Add API liveness probes
This is a very loose RFC that needs more testing, but first and foremost I would like to confirm that I am at least in the vaguely correct wheelhouse before proceeding further.
Video demo: https://drive.google.com/file/d/1BWlrohNgfKWDLDEENDunhsNnl6W4sDmY/view?usp=share_link (too large to live on GitHub).
Add liveness probes to API
As described in https://github.com/ppy/osu/issues/35736.
Some ground rules:
-
I'm not going to attempt to decide where the probe should be hosted, this PR is mostly agnostic to that anyway.
-
When API is in online state, the probe is periodically queried every minute (interval up for debate).
- If the probe URL is not set, nothing happens.
- If the client can't reach the probe, nothing happens (or at least that's the intended design). This is such that client-local outages or inabilities to reach the probe don't knock the rest of the game offline even though everything can be fine with it.
- If any other deserialisation error or anything else happens, nothing happens.
- The only time where anything happens is when the probe is up and actively returns a result that shows that there is an active outage going on. In this case, API is instantly knocked to
Failingstate.
-
When API is in failing state, the probe is queried more actively (every 5 seconds as written, but this is also up for discussion).
- If the probe actively returns a result that shows that there continues to be an active outage going on, the client does not attempt to get back online.
- In any other circumstance (read: the probe being disabled, unreachable, or returning a result that indicates that there is no active outage), the client will try to get back online.
- The side benefit to this is that this could provide relief from retry traffic when we have known outages going on.
The reason this is designed this way is to be fail-safe. In particular, my concern here is that e.g. the probe being potentially unavailable to Russia users due to network blocks does not completely delete online functions for those users.
Skip attempting submission when API is in failing state
Speeds up gameplay loading when loading is more or less doomed to fail anyway.

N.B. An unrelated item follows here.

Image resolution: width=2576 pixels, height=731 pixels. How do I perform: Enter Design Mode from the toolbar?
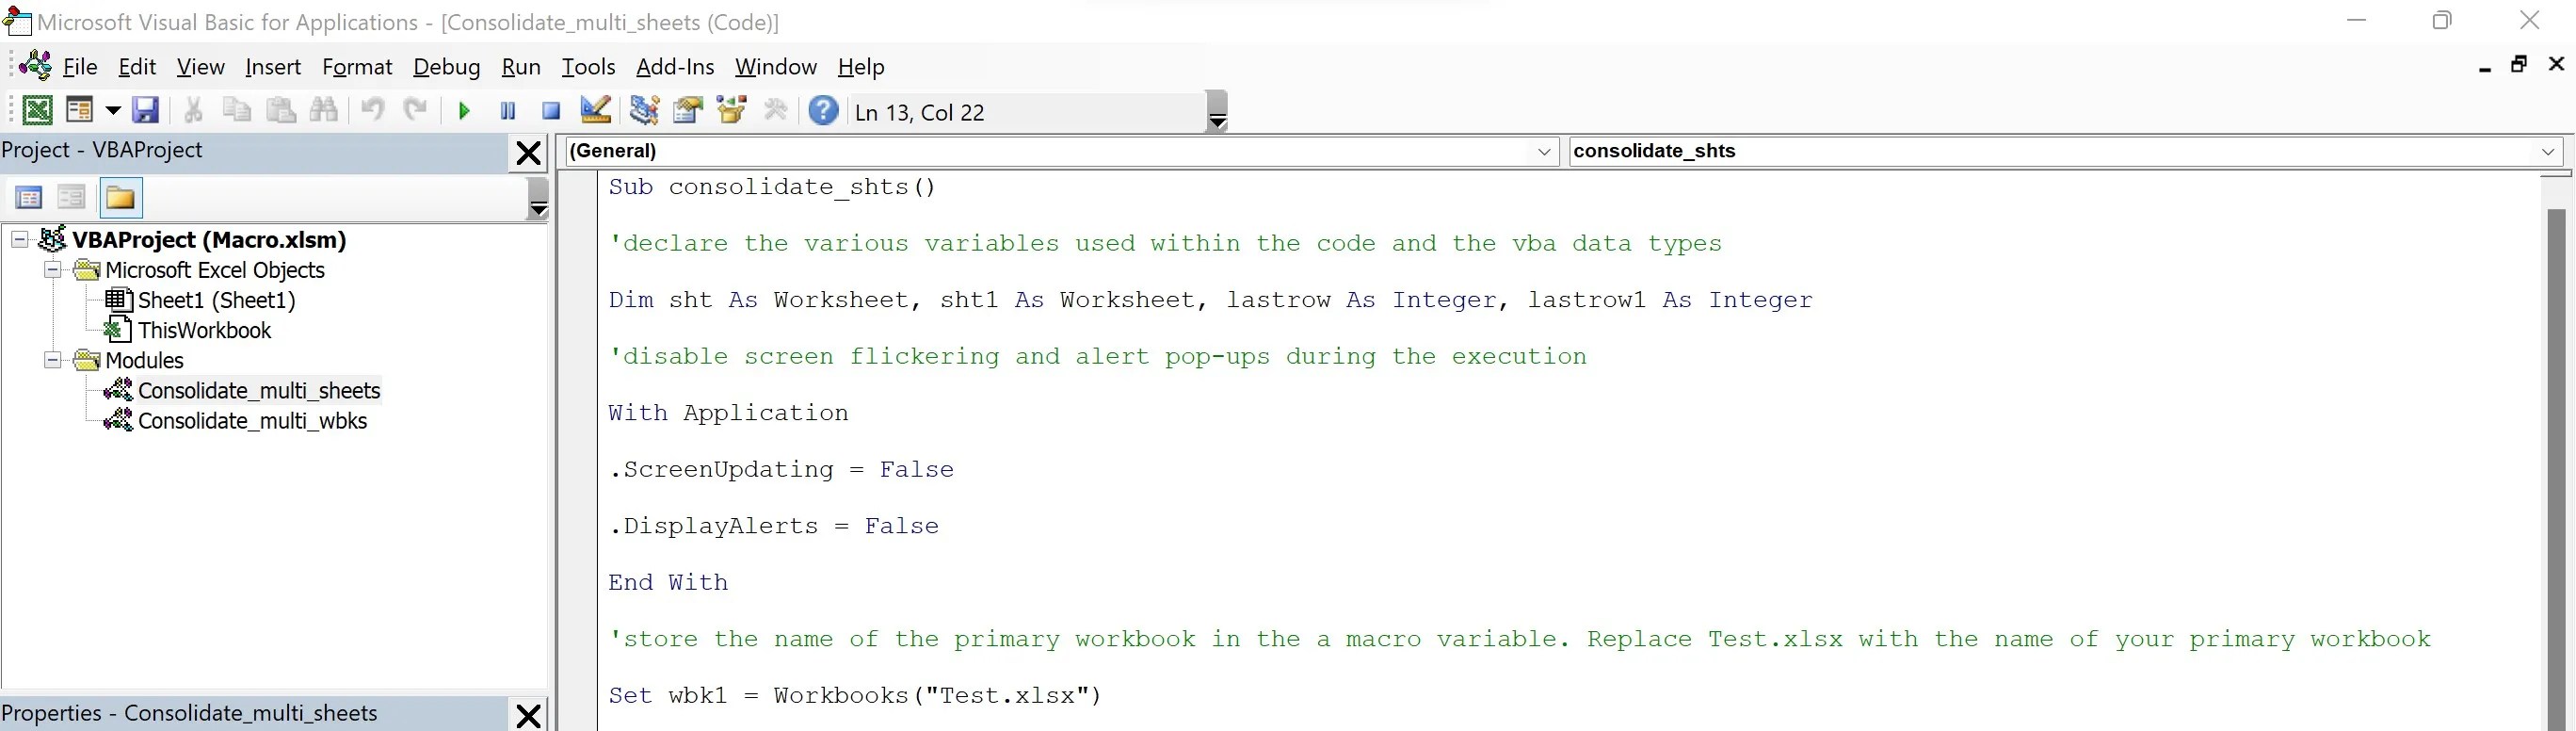pyautogui.click(x=595, y=110)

Will also spam notifications about submission not happening. This could be probably made smarter if we want to (e.g. notify once until API comes back online), but I'm not super sure we want that, and maybe being super loud about submission failures is the preferred way to go instead.
General structure of this looks correct.
Stable also does this neat thing where when connectivity is unavailable, it shows a global overlay (broken chain link) in the bottom-right of the screen, making it very clear that things are offline. We already kinda do this with the avatar in the toolbar, so maybe that's enough to call a replacement.
I would say that the notification which appears as a result of the API going offline should have a custom style at very least (colour and icon) to make it stand out and look like a global broadcast.
I would say that the notification which appears as a result of the API going offline should have a custom style at very least (colour and icon) to make it stand out and look like a global broadcast.
Attempt was made in https://github.com/ppy/osu/pull/35752/commits/33398b9a711eb733807183a010dac42d029a0f68. See what you think.
https://github.com/user-attachments/assets/23a2247d-278c-4a88-b206-63bc0f0b45c4
Notably the score submission notifications become much more spammy because they are no longer debounced via the mechanism forwarding LogLevel.Information log entries into notifications.